→ **Requirement**
Tally up the lines below that include the word "this". Answer with the number alone.

→ **Material shown**

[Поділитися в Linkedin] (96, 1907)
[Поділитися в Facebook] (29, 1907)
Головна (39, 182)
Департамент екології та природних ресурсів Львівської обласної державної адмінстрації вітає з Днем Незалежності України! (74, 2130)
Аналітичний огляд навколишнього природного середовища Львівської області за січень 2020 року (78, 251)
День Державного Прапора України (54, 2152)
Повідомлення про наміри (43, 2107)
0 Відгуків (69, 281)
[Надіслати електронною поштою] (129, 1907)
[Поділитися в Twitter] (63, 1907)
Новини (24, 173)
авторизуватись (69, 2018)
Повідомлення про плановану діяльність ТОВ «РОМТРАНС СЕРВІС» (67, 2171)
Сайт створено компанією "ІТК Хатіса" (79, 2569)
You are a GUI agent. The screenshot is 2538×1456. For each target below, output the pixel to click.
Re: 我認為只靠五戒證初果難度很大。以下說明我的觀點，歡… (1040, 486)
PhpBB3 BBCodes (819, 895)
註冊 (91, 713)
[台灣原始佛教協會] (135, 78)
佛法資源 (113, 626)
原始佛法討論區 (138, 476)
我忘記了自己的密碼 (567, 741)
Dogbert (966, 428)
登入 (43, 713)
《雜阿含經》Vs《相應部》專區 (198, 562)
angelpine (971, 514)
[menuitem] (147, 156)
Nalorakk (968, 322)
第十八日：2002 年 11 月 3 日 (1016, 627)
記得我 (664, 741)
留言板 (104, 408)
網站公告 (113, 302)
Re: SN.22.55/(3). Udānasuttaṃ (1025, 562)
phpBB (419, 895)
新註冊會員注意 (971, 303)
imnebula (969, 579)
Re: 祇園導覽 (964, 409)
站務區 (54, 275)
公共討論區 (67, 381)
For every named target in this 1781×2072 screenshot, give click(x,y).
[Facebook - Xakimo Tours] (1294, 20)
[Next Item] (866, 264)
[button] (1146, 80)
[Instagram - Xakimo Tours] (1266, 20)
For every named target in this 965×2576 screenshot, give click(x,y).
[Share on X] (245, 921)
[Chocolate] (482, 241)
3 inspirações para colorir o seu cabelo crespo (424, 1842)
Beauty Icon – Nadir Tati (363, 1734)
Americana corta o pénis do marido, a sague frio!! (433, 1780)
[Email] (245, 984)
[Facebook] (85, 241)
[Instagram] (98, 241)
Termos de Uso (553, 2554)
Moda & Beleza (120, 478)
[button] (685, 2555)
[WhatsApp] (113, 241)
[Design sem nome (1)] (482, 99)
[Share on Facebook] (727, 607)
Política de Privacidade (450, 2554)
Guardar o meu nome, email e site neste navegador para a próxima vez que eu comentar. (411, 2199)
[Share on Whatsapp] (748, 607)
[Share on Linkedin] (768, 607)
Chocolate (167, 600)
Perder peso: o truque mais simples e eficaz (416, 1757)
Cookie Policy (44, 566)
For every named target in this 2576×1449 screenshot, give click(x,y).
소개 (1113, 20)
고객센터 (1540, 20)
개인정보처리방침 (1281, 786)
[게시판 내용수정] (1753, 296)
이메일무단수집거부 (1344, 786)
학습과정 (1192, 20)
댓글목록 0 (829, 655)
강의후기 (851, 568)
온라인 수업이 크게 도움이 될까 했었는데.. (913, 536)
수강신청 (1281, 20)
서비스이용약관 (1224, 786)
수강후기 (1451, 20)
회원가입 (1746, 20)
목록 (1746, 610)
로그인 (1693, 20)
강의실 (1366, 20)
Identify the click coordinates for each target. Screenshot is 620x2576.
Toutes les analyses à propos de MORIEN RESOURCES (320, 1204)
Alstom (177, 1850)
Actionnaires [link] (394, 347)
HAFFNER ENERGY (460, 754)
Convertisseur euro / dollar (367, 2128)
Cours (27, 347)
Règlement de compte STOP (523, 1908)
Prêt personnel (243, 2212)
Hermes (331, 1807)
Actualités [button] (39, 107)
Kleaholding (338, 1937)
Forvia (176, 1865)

→ **Answer box**
3